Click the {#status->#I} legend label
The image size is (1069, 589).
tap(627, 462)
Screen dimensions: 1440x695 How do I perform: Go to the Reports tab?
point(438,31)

┄┄┄┄┄┄┄┄┄┄┄┄┄┄┄┄┄┄┄┄

→ **Required action**
Only the lines from the one bearing "Screen dimensions: 1440x695" to the end of the material belong in the answer; set them down verbatim.

→ **Solved exercise**
Screen dimensions: 1440x695 How do I perform: Go to the Reports tab?
point(438,31)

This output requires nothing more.